Let's print the classes of the images in the first row:

for i in range(n_cols):
    print(classes[y_train[i][0]], end=" ")
frog truck truck deer automobile automobile bird horse ship cat deer horse horse bird truck

1. Baseline Model

Build and train a baseline model with a few dense layers, and plot the learning curves.

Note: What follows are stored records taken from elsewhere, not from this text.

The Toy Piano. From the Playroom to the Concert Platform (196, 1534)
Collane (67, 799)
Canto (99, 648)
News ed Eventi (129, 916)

Use the model's summary() method to count the number of parameters in this model.

Tip:

  • Recall that to plot the learning curves, you can simply create a Pandas DataFrame with the history.history dict, then call its plot() method.
model = keras.models.Sequential([

    keras.layers.Flatten(input_shape=[32, 32, 3]),

    keras.layers.Dense(64, activation="selu"),
    keras.layers.Dense(64, activation="selu"),
    keras.layers.Dense(64, activation="selu"),
    keras.layers.Dense(10, activation="softmax")
])
WARNING: Logging before flag parsing goes to stderr.
W1229 09:21:53.523933 4571825600 deprecation.py:323] From /Users/admin/anaconda3/lib/python3.7/site-packages/tensorflow/python/keras/backend.py:4149: add_dispatch_support.<locals>.wrapper (from tensorflow.python.ops.array_ops) is deprecated and will be removed in a future version.
Instructions for updating:
Use tf.where in 2.0, which has the same broadcast rule as np.where
model.compile(loss="sparse_categorical_crossentropy",
              optimizer=keras.optimizers.SGD(lr=0.01),
              metrics=["accuracy"])
model.summary()
Model: "sequential_2"
_________________________________________________________________
Layer (type)                 Output Shape              Param #   
=================================================================
flatten_2 (Flatten)          (None, 3072)              0         
_________________________________________________________________
dense_8 (Dense)              (None, 64)                196672    
_________________________________________________________________
dense_9 (Dense)              (None, 64)                4160      
_________________________________________________________________
dense_10 (Dense)             (None, 64)                4160      
_________________________________________________________________
dense_11 (Dense)             (None, 10)                650       
=================================================================
Total params: 205,642
Trainable params: 205,642
Non-trainable params: 0
_________________________________________________________________
history = model.fit(X_train, y_train, epochs=5,
                    validation_data=(X_valid, y_valid))
Train on 45000 samples, validate on 5000 samples
Epoch 1/5
45000/45000 [==============================] - 4s 82us/sample - loss: 1.8995 - accuracy: 0.3133 - val_loss: 1.8570 - val_accuracy: 0.3368
Epoch 2/5
45000/45000 [==============================] - 3s 77us/sample - loss: 1.7134 - accuracy: 0.3834 - val_loss: 1.7347 - val_accuracy: 0.3782
Epoch 3/5
45000/45000 [==============================] - 4s 79us/sample - loss: 1.6369 - accuracy: 0.4152 - val_loss: 1.6705 - val_accuracy: 0.4022
Epoch 4/5
45000/45000 [==============================] - 4s 79us/sample - loss: 1.5826 - accuracy: 0.4356 - val_loss: 1.6407 - val_accuracy: 0.4118
Epoch 5/5
45000/45000 [==============================] - 3s 77us/sample - loss: 1.5412 - accuracy: 0.4512 - val_loss: 1.5708 - val_accuracy: 0.4322
pd.DataFrame(history.history).plot()
plt.axis([0, 19, 0, 1])
plt.show()

png


2. Convolution 2D, Pool2D

Build and train a Convolutional Neural Network using a "classical" architecture: N * (Conv2D → Conv2D → Pool2D) → Flatten → Dense → Dense. Before you print the summary(), try to manually calculate the number of parameters in your model's architecture, as well as the shape of the inputs and outputs of each layer. Next, plot the learning curves and compare the performance with the previous model.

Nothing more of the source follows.